The liftoff for short-term interest rates will be driven largely by the Fed’s view of the labor market. There are many labor market gauges. The Labor Market Conditions Index, a composite of 24 indicators, provides a good summary (according to Fed Chair Yellen). While there is some choppiness from month to month, the underlying trend suggests that labor market slack is being gradually taken up and momentum in the job market has been strong in recent month. Still, a lot of slack remains and it will likely be two years or more before we get to what might be considered “normal” labor market conditions.
Working back from where the job market is expected to be in two years and assuming a slow pace of rate hikes (25 bps per FOMC meeting), then it would seem appropriate to begin tightening around the middle of next year.
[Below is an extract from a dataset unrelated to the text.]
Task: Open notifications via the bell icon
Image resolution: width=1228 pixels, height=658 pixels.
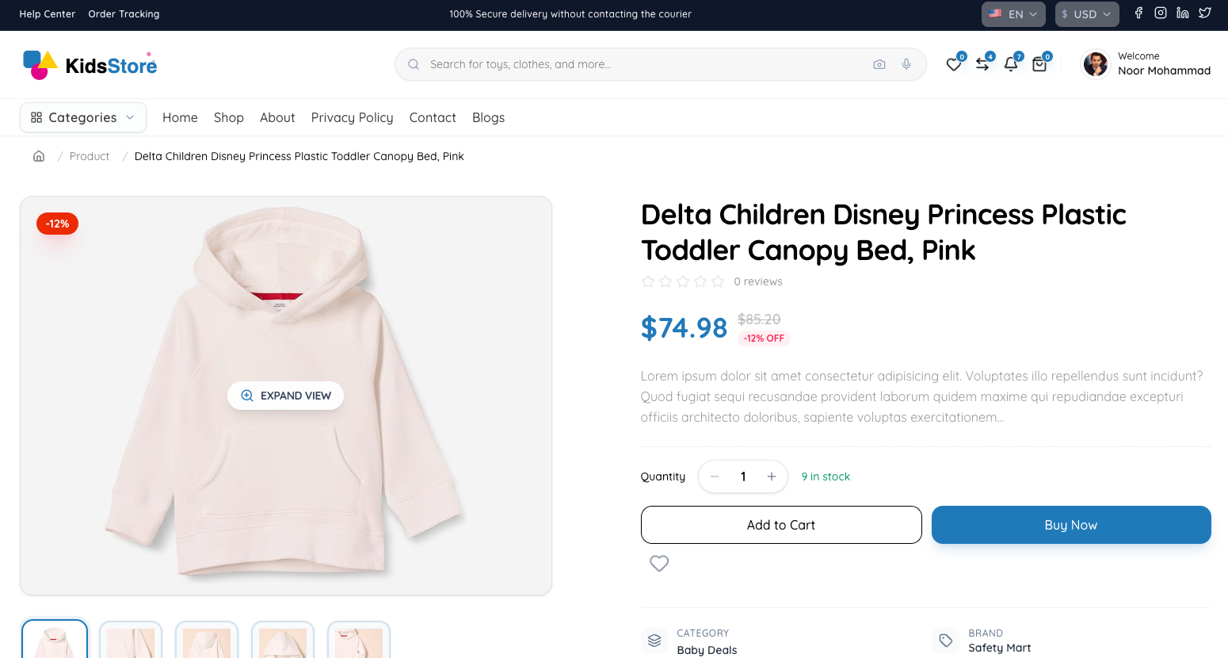Action: pyautogui.click(x=1012, y=64)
The Fed would not be hitting the brakes. Rather, it would simply be gradually taking the foot off the gas pedal.
What are the risks of tightening too soon or two late? If the Fed tightens too soon and the economy slows, it will have a limited ability to correct course, as short-term interest rates are already close to zero and officials will be very reluctant to pursue another round of quantitative easing. If the Fed tightens too late, the economy would begin to overheat and inflation would begin to rise. However, the Fed has the scope to raise short-term interest rates more rapidly – that is, it has a greater ability to correct its course.
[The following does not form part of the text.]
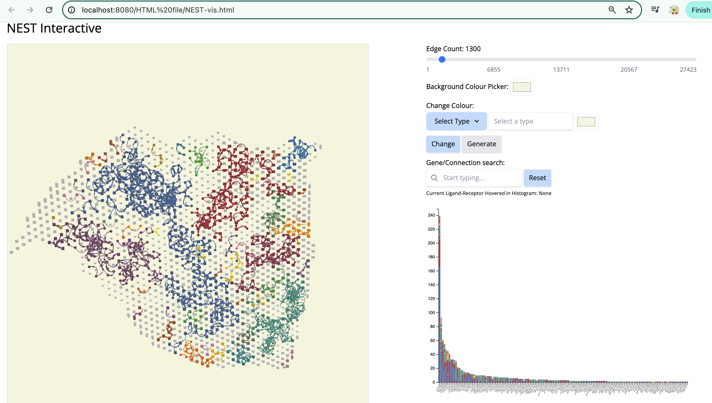
Task: Click the browser back arrow
Action: pyautogui.click(x=11, y=10)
In 2011, inflation picked up. Some observers feared that the Fed was behind the curve and wanted it to unwind accommodation. Instead, the Fed cited “temporary factors” and focused on core inflation, and continued to act aggressively. The current low inflation trend is also seen, by many Fed officials, as transitory. Low inflation, by itself, is not enough to postpone a Fed tightening. However, the conditions driving low inflation matter. For example, some of the drop in energy prices reflects increased supply. The Fed need not worry about that. However, some of the drop reflects weaker demand, which is a concern. Yet, the drop in demand is coming from the rest of the world. It’s not due to weakness in the domestic economy.
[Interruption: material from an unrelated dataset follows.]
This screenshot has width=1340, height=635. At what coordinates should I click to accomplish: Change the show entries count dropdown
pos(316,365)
What about the stronger dollar? Would the Fed postpone tightening to reduce the upward pressure on the greenback? Remember, the exchange rate of the dollar is not the Fed’s responsibility. The dollar is under the Treasury’s jurisdiction (although the Fed may intervene in the currency markets on behalf of the Treasury). Yet, the Fed needs to consider the impact of a stronger dollar. A stronger dollar, as we’ve seen, puts downward pressure on commodity prices, but the impact at the consumer level is usually small. It takes a major move in prices of raw materials to move consumer prices even a little. The exception is oil, where the decline has a bigger impact and shows up relatively quickly. Still, oil prices are not expected to fall forever. They should stabilize at some point.
Following NY Fed President Dudley’s recent speech, we now know that the Fed will also consider the financial market reactions (or overreactions) to its policy moves, and possibly react to the market’s reaction. The recent stock market turmoil and drop in long-term interest rates makes the Fed’s decision to remove the “considerable time” phrase a lot more complex. Janet Yellen can attempt to calm the financial markets in her press conference, but will the markets listen?